§ **Com essas informações**:
1. Pode citar o trecho do texto sobre o trabalho no setor hoteleiro que se abre com as palavras "11 Janeiro 2017" e se fecha com "Repórter Brasil, 10-01-2017."?
2. Pode dar continuidade ao texto sobre as condições de trabalho no setor hoteleiro a partir do ponto em que ele termina?

11 Janeiro 2017
Jornadas excessivas de trabalho sem remuneração adicional, acúmulo de funções, remuneração baixa mesmo em se tratando de um dos setores da economia que mais cresce no mundo, episódios frequentes de assédios moral e sexual e baixo grau de proteção institucional aos empregados. Essa é a realidade a qual as trabalhadoras e trabalhadores do setor hoteleiro têm de conviver diariamente, em especial as camareiras – a subcategoria mais numerosa e considerada a mais desprotegida e explorada do segmento.
A reportagem é de Alexandre Bezerra e Antonio Biondi, publicada por Repórter Brasil, 10-01-2017.

[Registros extraídos de uma coleção]
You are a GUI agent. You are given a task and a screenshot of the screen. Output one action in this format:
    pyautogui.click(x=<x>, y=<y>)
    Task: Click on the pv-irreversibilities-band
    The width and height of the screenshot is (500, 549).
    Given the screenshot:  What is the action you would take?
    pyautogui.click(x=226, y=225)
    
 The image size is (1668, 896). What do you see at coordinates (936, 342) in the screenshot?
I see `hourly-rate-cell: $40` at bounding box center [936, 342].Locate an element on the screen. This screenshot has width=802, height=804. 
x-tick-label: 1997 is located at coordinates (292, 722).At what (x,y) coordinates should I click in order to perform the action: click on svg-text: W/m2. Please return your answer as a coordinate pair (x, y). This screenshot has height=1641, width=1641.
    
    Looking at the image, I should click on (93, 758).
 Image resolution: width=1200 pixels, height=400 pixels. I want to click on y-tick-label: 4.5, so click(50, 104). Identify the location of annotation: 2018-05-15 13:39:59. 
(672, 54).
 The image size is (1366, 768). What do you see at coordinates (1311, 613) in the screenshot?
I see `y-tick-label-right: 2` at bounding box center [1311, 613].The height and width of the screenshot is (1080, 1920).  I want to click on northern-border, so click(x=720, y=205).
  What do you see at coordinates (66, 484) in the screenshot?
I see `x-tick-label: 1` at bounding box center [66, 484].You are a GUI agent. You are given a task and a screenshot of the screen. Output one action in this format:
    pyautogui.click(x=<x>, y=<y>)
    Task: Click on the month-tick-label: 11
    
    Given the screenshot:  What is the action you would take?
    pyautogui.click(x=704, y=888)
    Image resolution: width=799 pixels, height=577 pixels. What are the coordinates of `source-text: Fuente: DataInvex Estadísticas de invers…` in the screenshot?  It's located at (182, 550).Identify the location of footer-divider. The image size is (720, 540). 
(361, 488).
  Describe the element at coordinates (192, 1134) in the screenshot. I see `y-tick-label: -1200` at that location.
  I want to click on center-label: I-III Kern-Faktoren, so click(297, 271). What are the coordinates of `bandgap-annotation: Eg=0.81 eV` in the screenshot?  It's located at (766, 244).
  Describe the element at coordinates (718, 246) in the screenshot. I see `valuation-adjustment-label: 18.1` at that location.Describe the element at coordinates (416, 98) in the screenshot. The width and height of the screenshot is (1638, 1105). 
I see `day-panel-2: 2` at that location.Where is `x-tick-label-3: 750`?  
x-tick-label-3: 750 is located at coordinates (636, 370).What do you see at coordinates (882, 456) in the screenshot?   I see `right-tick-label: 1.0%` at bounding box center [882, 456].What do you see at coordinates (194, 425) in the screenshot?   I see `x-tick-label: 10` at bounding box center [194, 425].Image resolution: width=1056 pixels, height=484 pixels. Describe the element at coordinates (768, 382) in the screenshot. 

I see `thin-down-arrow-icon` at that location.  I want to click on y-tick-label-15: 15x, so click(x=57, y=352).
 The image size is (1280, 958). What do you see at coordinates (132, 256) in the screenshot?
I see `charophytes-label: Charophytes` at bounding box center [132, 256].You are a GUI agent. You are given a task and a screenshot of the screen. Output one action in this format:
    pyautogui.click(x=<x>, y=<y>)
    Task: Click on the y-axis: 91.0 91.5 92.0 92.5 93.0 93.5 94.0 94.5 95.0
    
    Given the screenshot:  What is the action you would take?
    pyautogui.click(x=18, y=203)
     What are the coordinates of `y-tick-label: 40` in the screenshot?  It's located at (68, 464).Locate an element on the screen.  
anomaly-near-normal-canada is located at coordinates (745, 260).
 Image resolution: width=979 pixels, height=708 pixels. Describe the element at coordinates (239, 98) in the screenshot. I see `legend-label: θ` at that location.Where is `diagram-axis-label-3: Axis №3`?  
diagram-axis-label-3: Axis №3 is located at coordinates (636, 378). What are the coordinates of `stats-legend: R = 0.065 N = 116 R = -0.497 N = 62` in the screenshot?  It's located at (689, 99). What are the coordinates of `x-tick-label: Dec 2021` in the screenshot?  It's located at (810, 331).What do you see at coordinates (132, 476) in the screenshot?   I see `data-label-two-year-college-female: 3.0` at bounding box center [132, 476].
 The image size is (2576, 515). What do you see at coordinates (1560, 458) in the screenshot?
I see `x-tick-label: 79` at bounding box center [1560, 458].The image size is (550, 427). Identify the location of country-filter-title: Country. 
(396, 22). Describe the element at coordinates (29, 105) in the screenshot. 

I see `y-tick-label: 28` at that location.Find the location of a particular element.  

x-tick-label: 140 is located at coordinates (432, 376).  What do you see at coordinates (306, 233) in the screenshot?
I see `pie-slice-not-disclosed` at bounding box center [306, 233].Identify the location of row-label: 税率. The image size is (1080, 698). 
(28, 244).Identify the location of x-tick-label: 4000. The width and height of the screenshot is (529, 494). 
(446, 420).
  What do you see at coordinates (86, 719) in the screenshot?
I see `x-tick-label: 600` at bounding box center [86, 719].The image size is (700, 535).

§ **Respostas por tarefa**:
1.
11 Janeiro 2017
Jornadas excessivas de trabalho sem remuneração adicional, acúmulo de funções, remuneração baixa mesmo em se tratando de um dos setores da economia que mais cresce no mundo, episódios frequentes de assédios moral e sexual e baixo grau de proteção institucional aos empregados. Essa é a realidade a qual as trabalhadoras e trabalhadores do setor hoteleiro têm de conviver diariamente, em especial as camareiras – a subcategoria mais numerosa e considerada a mais desprotegida e explorada do segmento.
A reportagem é de Alexandre Bezerra e Antonio Biondi, publicada por Repórter Brasil, 10-01-2017.

2.
A receita dos hotéis brasileiros registra dez anos seguidos de crescimento, segundo dados consolidados de 2014 da pesquisa “Hotelaria em números”, realizada há 22 anos pela consultoria JLL. Com a desvalorização do real em relação ao dólar a partir de 2013, o Brasil atraiu mais estrangeiros e, mesmo em cenário de crise política e econômica, todo o setor hoteleiro se expandiu. Os resorts foram os estabelecimentos que mais se beneficiaram. Em comparação a 2013, o faturamento total desse tipo de hospedagem, que reúne recreação e divertimento, cresceu 33,4% e o resultado operacional bruto registrou aumento de 2,8% em 2014. Após a Copa do Mundo de 2014, o cenário dos dados relativos a 2015, a ser divulgado, tende a ser ainda melhor, por conta da expectativa e criada em torno das Olimpíadas no Rio de Janeiro.
A Organização Mundial do Turismo, ligada às Nações Unidas, informou que 1,184 bilhão de pessoas cruzaram alguma fronteira em viagens de lazer em 2015. As estimativas da organização para 2030 é que haverá 1,8 bilhão de chegadas turísticas internacionais.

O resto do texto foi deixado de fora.